Work to complete =>
Each record that follows should be repeated exactly, with no pictures carried over.

Records for processing =>
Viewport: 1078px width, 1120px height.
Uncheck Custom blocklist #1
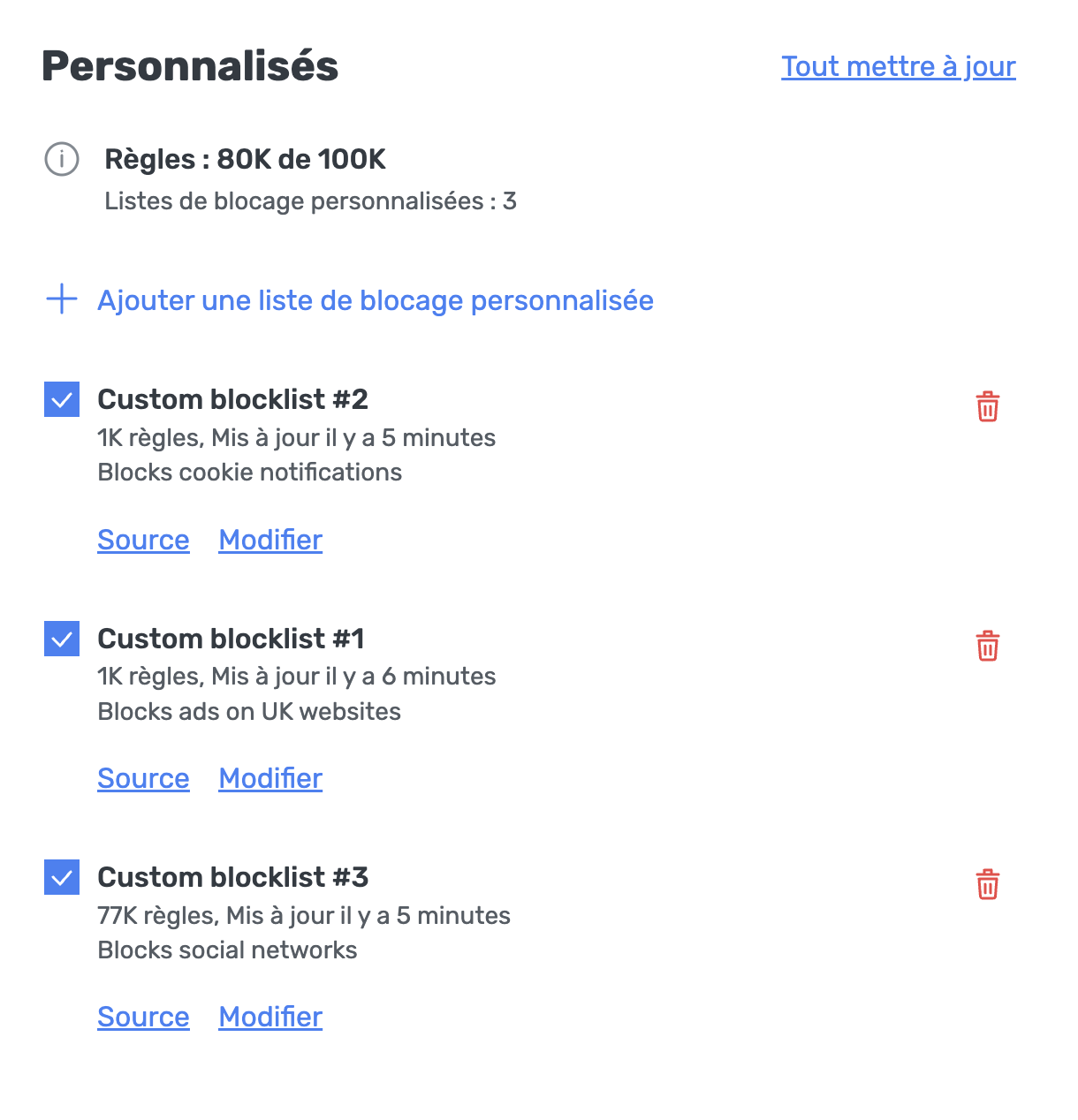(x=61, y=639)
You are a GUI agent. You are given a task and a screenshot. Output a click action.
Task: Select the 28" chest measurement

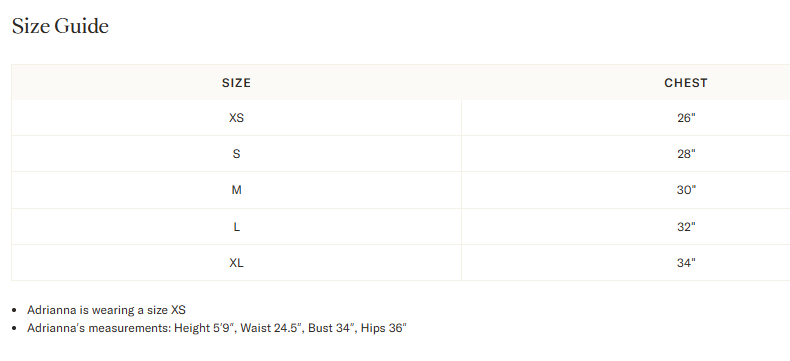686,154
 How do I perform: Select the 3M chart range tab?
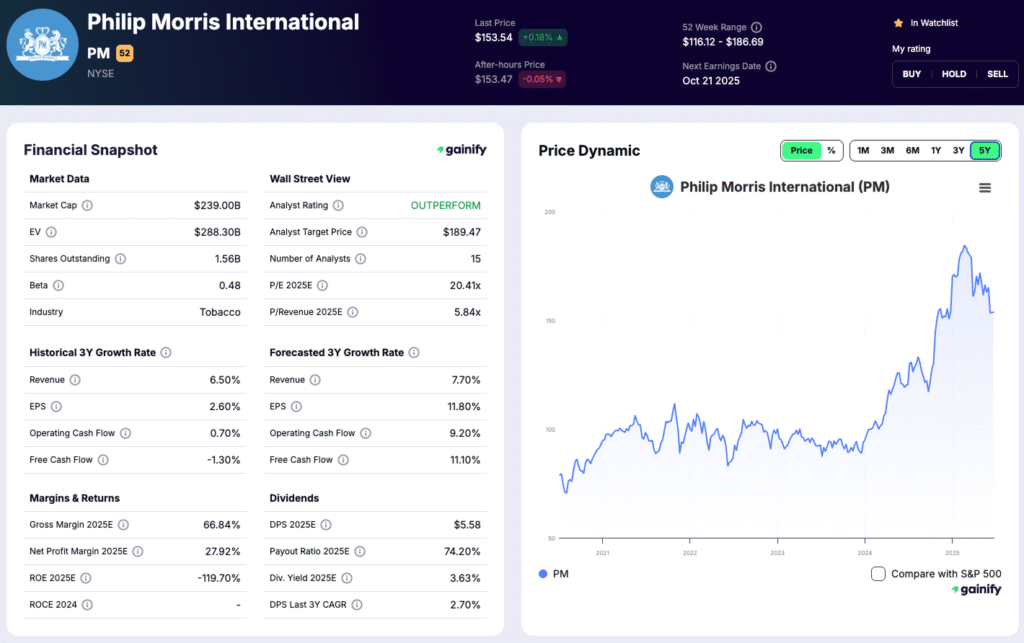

Response to the exercise =>
Viewport: 1078px width, 1120px height.
Uncheck Custom blocklist #1
(x=61, y=639)
You are a GUI agent. You are given a task and a screenshot. Output a click action.
Task: Select the 28" chest measurement

686,154
 How do I perform: Select the 3M chart range tab?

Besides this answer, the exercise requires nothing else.